-- What the task requires --
Reproduce exactly, from the line containing "ثقافة وفن (616, 197)", every line down to the end of the data below.

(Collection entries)
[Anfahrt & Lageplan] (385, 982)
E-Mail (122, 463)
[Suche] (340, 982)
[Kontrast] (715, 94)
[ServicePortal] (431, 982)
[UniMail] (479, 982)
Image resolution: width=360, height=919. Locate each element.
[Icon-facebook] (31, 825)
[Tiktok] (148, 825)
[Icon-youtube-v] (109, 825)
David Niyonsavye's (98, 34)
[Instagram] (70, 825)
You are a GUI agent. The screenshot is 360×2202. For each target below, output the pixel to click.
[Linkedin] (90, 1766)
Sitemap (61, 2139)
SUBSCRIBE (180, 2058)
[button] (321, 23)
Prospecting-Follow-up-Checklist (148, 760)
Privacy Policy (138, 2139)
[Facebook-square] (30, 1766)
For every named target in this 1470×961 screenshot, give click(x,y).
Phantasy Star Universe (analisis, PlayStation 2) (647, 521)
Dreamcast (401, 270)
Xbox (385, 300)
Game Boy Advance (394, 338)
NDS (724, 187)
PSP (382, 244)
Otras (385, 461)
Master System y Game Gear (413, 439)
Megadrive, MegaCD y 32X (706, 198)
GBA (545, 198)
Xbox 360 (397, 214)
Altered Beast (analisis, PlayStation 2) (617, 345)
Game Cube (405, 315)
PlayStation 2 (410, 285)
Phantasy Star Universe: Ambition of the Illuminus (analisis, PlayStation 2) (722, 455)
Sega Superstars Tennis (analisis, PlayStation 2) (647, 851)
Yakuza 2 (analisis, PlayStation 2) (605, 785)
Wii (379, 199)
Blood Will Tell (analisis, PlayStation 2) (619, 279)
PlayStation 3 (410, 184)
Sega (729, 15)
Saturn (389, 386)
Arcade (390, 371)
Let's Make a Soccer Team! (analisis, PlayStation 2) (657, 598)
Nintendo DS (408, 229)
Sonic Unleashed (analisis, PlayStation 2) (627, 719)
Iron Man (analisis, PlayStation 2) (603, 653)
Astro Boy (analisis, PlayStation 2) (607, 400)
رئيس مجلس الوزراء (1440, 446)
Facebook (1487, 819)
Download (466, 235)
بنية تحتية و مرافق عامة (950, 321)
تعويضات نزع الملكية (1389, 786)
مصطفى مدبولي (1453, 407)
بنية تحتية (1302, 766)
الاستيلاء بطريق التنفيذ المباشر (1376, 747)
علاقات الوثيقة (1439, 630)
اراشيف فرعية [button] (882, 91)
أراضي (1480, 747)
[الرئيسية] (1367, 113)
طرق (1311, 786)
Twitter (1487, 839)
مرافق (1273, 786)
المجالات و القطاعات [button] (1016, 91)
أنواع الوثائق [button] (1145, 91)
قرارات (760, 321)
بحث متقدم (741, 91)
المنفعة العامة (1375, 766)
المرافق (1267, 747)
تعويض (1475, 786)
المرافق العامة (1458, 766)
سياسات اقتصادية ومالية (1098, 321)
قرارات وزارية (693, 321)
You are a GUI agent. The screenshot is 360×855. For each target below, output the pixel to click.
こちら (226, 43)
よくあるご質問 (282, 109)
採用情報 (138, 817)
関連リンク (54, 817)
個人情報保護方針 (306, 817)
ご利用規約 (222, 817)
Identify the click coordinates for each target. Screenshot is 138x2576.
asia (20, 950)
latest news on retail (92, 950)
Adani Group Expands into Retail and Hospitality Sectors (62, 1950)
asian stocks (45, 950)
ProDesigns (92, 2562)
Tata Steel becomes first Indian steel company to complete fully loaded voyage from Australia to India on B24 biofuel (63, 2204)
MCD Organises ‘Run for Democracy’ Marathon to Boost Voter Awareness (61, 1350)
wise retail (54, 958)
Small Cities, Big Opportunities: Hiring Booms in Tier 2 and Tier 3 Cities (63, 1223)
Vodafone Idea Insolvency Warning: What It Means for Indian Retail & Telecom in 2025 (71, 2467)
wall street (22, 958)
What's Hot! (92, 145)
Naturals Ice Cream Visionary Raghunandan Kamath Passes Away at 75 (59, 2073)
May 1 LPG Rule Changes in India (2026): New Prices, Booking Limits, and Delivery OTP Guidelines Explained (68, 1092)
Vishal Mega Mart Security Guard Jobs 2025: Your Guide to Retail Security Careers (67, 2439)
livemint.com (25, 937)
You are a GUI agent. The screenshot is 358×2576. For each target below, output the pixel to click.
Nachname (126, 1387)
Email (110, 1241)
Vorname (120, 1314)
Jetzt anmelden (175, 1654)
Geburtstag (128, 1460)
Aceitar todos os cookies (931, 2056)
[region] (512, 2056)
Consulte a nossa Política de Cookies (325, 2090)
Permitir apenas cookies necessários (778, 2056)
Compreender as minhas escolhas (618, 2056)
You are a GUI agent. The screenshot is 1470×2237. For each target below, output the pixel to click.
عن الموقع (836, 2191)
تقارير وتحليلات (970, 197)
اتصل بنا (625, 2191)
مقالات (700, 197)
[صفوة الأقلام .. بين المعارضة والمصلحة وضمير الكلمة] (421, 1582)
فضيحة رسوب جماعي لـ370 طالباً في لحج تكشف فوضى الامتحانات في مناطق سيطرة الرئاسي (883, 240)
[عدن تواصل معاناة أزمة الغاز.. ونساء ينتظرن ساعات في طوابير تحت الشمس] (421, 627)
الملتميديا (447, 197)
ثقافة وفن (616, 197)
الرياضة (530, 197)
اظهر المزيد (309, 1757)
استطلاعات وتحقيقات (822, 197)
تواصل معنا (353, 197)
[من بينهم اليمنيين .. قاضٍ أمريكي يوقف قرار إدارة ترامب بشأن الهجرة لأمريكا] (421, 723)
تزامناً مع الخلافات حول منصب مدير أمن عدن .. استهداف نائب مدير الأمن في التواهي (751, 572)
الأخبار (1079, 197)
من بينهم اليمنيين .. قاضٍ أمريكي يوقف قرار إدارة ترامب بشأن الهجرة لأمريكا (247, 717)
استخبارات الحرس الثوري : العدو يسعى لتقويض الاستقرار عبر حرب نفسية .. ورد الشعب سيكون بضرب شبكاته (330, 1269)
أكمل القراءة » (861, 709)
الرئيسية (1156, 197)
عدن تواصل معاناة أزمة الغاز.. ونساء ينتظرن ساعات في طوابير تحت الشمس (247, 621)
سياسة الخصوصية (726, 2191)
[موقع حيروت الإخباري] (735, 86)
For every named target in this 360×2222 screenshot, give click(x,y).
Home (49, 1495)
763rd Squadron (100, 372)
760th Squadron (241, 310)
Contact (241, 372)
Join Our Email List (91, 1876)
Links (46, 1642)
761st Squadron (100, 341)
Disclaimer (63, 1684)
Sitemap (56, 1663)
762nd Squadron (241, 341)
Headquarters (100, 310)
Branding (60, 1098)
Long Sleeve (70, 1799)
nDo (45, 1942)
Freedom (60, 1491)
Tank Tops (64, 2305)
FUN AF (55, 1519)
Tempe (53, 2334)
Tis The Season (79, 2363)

-- Completed task --
ثقافة وفن (616, 197)
الرياضة (530, 197)
اظهر المزيد (309, 1757)
استطلاعات وتحقيقات (822, 197)
تواصل معنا (353, 197)
[من بينهم اليمنيين .. قاضٍ أمريكي يوقف قرار إدارة ترامب بشأن الهجرة لأمريكا] (421, 723)
تزامناً مع الخلافات حول منصب مدير أمن عدن .. استهداف نائب مدير الأمن في التواهي (751, 572)
الأخبار (1079, 197)
من بينهم اليمنيين .. قاضٍ أمريكي يوقف قرار إدارة ترامب بشأن الهجرة لأمريكا (247, 717)
استخبارات الحرس الثوري : العدو يسعى لتقويض الاستقرار عبر حرب نفسية .. ورد الشعب سيكون بضرب شبكاته (330, 1269)
أكمل القراءة » (861, 709)
الرئيسية (1156, 197)
عدن تواصل معاناة أزمة الغاز.. ونساء ينتظرن ساعات في طوابير تحت الشمس (247, 621)
سياسة الخصوصية (726, 2191)
[موقع حيروت الإخباري] (735, 86)
For every named target in this 360×2222 screenshot, give click(x,y).
Home (49, 1495)
763rd Squadron (100, 372)
760th Squadron (241, 310)
Contact (241, 372)
Join Our Email List (91, 1876)
Links (46, 1642)
761st Squadron (100, 341)
Disclaimer (63, 1684)
Sitemap (56, 1663)
762nd Squadron (241, 341)
Headquarters (100, 310)
Branding (60, 1098)
Long Sleeve (70, 1799)
nDo (45, 1942)
Freedom (60, 1491)
Tank Tops (64, 2305)
FUN AF (55, 1519)
Tempe (53, 2334)
Tis The Season (79, 2363)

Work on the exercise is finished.